'My young friend,' he said, kindly, 'have you cleared your mind of all superstition as completely as you think? Is what you have just said worthy of the better resolution at which you arrived last night?'
Midwinter's head drooped on his breast; the color rushed back over his face; he sighed bitterly.
'You are beginning to doubt my sincerity,' he said. 'I can't blame you.'
'I believe in your sincerity as firmly as ever,' answered Mr. Brock. 'I only doubt whether you have fortified the weak places in your nature as strongly as you yourself suppose. Many a man has lost the battle against himself far oftener than you have lost it yet, and has nevertheless won his victory in the end. I don't blame you, I don't distrust you. I only notice what has happened, to put you on your guard against yourself. Come! come! Let your own better sense help you; and you will agree with me that there is really no evidence to justify the suspicion that the woman whom I met in Somersetshire, and the woman who attempted suicide in London, are one and the same. Need an old man like me remind a young man like you that there are thousands of women in England with beautiful figures —thousands of women who are quietly dressed in black silk gowns and red Paisley shawls?'
Midwinter caught eagerly at the suggestion; too eagerly, as it might have occurred to a harder critic on humanity than Mr. Brock.
'You are quite right, sir,' he said, 'and I am quite wrong. Tens of thousands of women answer the description, as you say. I have been wasting time on my own idle fancies, when I ought to have been carefully gathering up facts.
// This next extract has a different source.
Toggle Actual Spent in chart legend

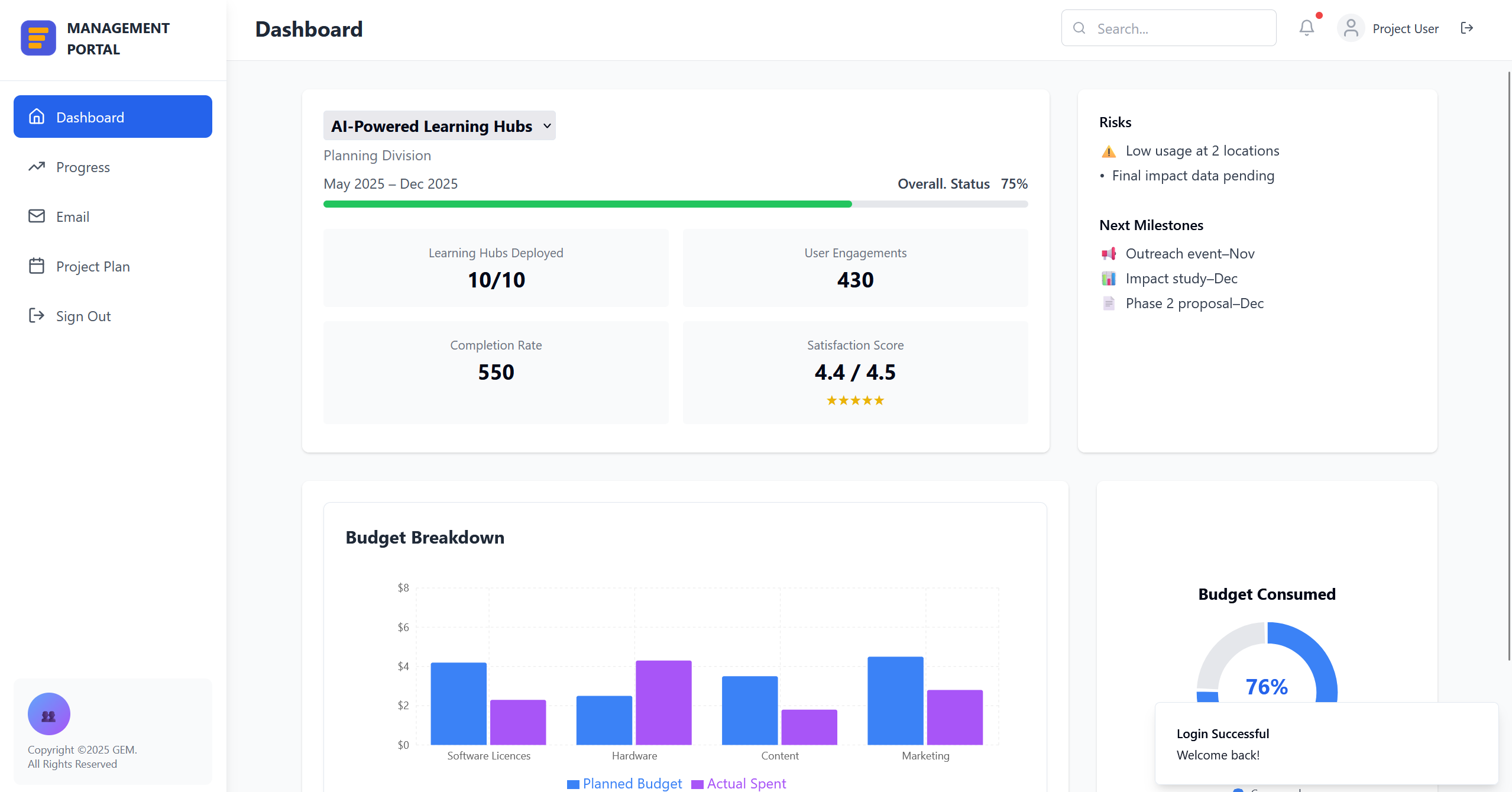pyautogui.click(x=738, y=783)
If this woman ever attempts to find her way to Allan, I must be prepared to stop her.' He began searching restlessly among the manuscript leaves scattered about the table, paused over one of the pages, and examined it attentively. 'This helps me to something positive,' he went on; 'this helps me to a knowledge of her age. She was twelve at the time of Mrs. Armadale's marriage; add a year, and bring her to thirteen; add Allan's age (twenty- two), and we make her a woman of five-and-thirty at the present time. I know her age; and I know that she has her own reasons for being silent about her married life. This is something gained at the outset, and it may lead, in time, to something more.' He looked up brightly again at Mr. Brock. 'Am I in the right way now, sir? Am I doing my best to profit by the caution which you have kindly given me?'
'You are vindicating your own better sense,' answered the rector, encouraging him to trample down his own imagination, with an Englishman's ready distrust of the noblest of the human faculties. 'You are paving the way for your own happier life.'
'Am I?' said the other, thoughtfully.
He searched among the papers once more, and stopped at another of the scattered pages.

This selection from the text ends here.